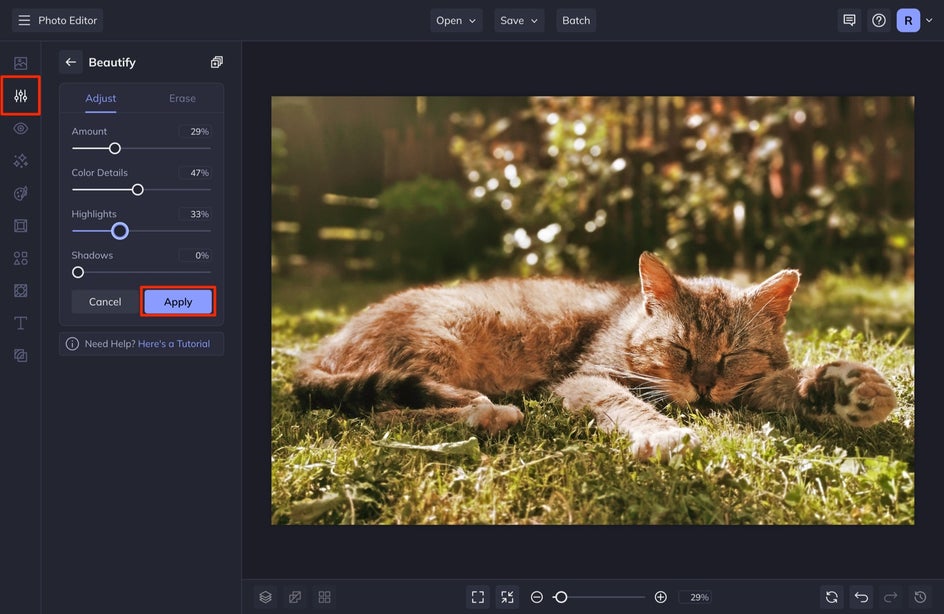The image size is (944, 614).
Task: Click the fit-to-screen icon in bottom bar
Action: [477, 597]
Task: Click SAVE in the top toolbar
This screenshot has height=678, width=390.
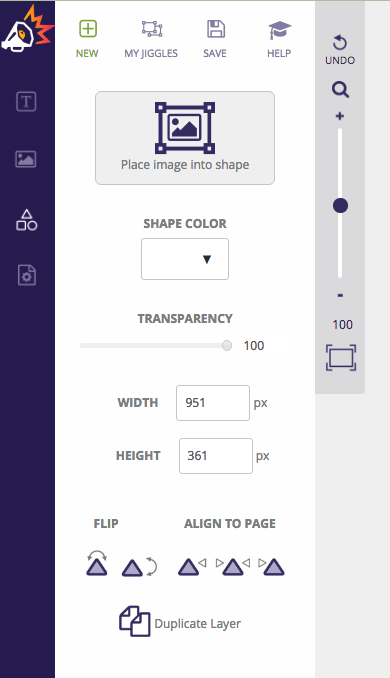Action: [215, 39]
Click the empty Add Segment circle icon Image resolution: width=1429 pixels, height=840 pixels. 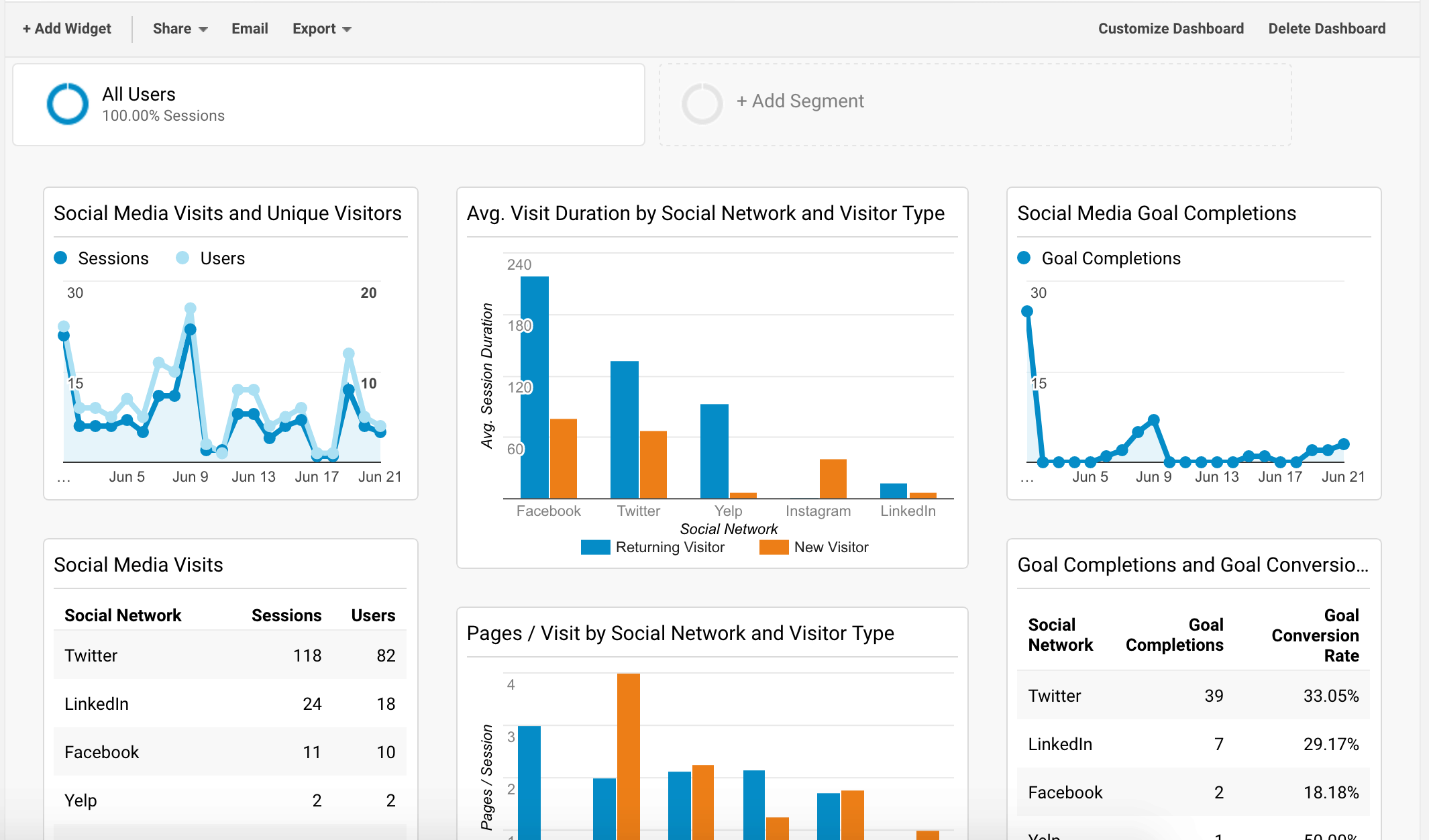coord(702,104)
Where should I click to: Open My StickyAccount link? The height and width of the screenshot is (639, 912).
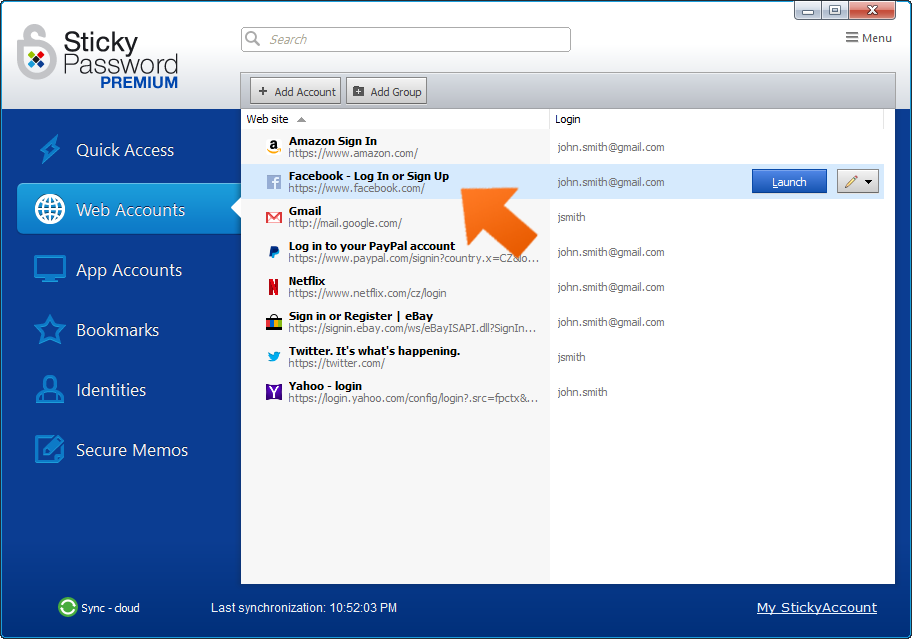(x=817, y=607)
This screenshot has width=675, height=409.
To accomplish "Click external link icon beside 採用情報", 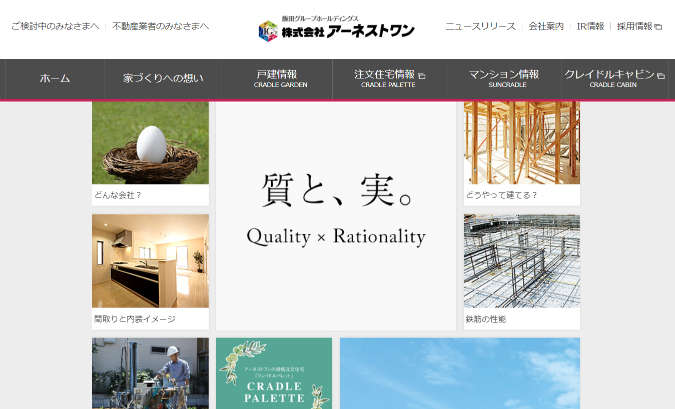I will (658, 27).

Requirements ->
Please report, copied in full, each line in the rows above that contains the word "This".

Full output ->
This screenshot has height=678, width=390.
This screenshot has width=675, height=409.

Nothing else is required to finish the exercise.